- [EXERCISE MATERIAL]

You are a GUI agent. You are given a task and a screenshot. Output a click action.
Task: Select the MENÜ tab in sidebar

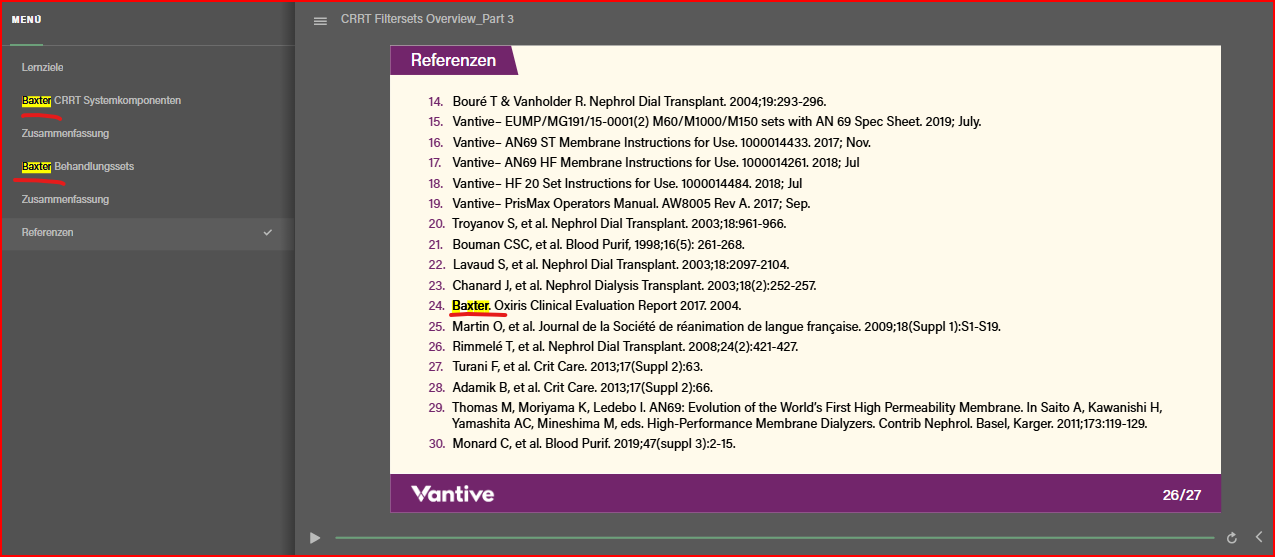point(27,20)
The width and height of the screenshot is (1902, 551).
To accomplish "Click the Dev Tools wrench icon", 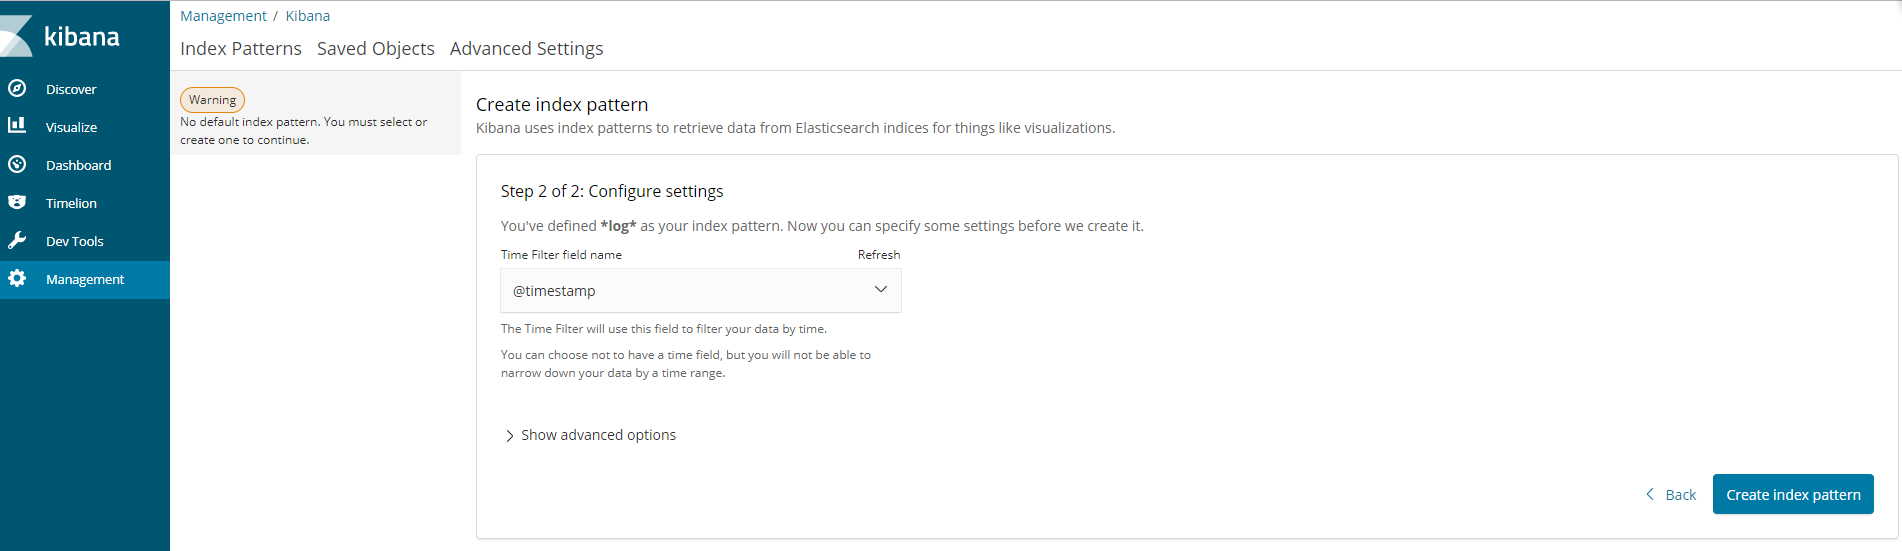I will (x=17, y=240).
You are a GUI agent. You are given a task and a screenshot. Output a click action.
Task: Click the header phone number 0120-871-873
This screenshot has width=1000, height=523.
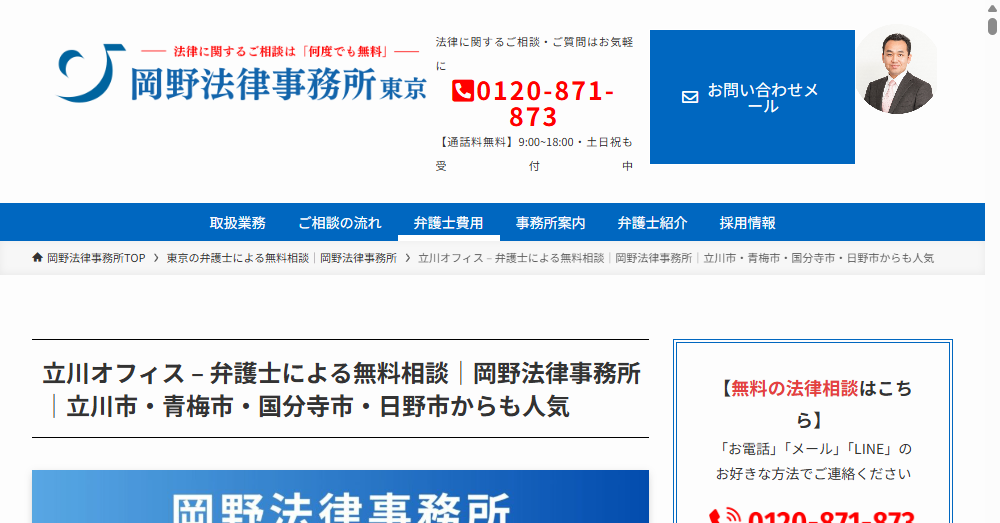pyautogui.click(x=534, y=104)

- [DESCRIPTION OF THE TASK] All lines from the one holding "Task: Click the" through the last line of the records need to be copied exactly, both ends included, and the pictures left behind.

- [TASK RESULT]
Task: Click the header phone number 0120-871-873
This screenshot has width=1000, height=523.
pyautogui.click(x=534, y=104)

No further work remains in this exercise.